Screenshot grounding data
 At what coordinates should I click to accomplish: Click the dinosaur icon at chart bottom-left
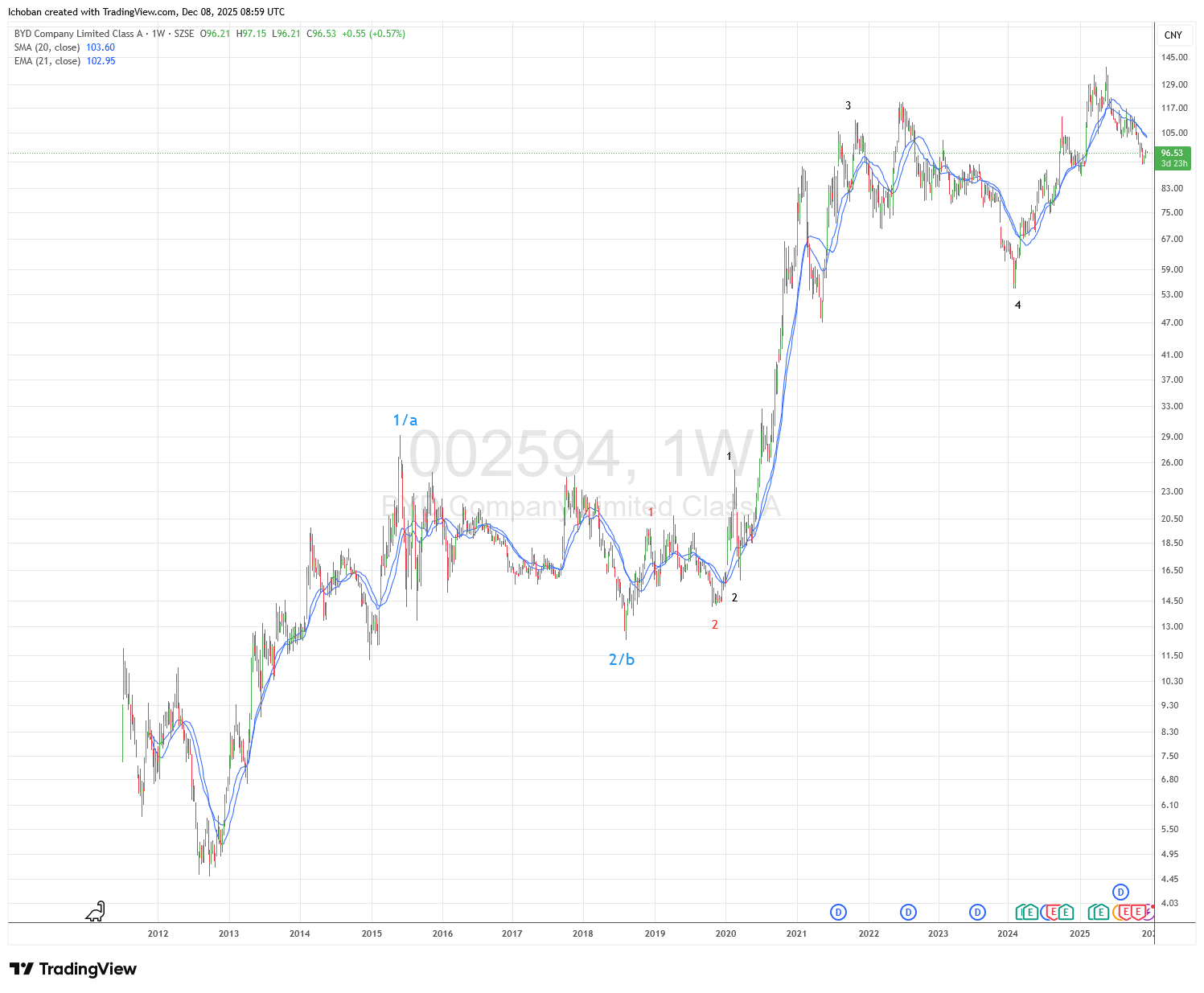pos(96,911)
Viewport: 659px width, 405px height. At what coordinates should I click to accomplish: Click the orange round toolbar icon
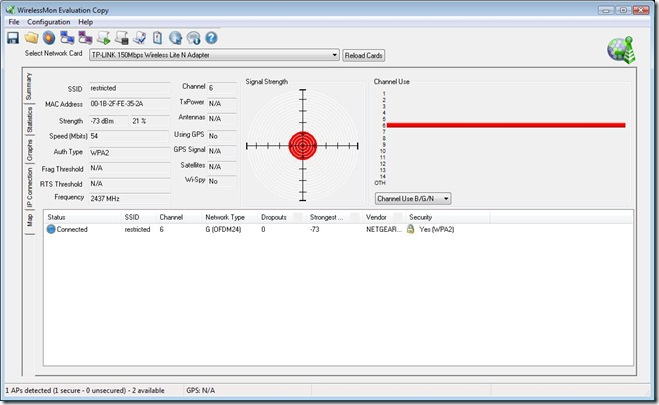pyautogui.click(x=48, y=37)
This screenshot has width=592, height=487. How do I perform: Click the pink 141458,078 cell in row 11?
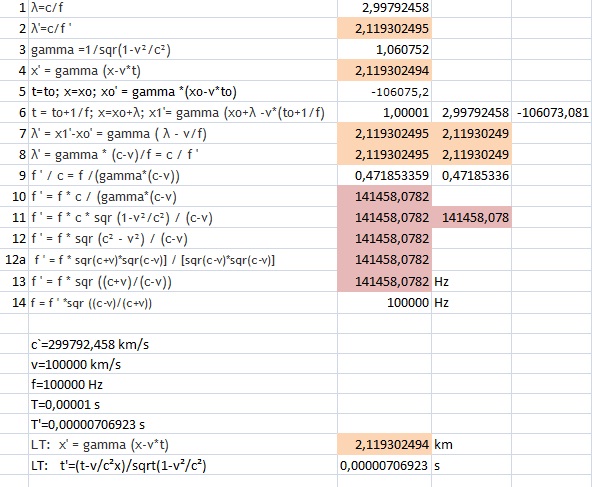point(472,217)
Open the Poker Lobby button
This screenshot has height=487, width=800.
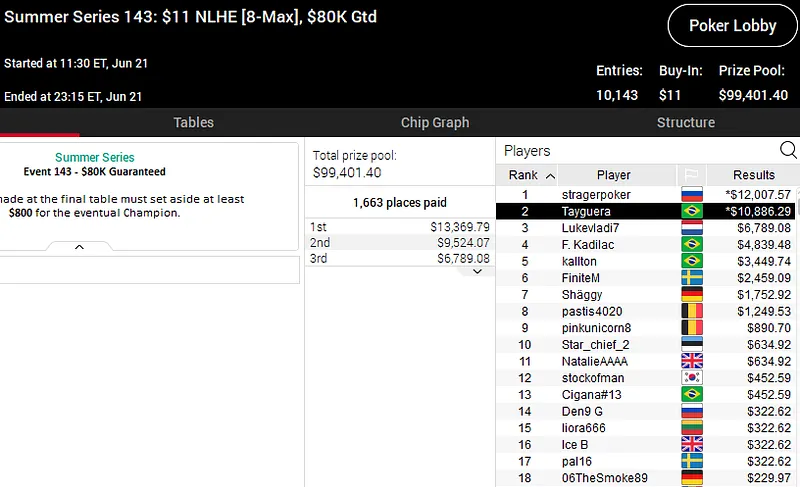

[WHAT IS NEEDED]:
The expected output is an exact retyping of the lines from the line with "This screenshot has width=592, height=487." through the last line of the data, with both ends kept and the pictures dropped.

[EXPECTED ANSWER]:
This screenshot has width=592, height=487. How do I perform: Click the pink 141458,078 cell in row 11?
point(472,217)
Open the Poker Lobby button
This screenshot has height=487, width=800.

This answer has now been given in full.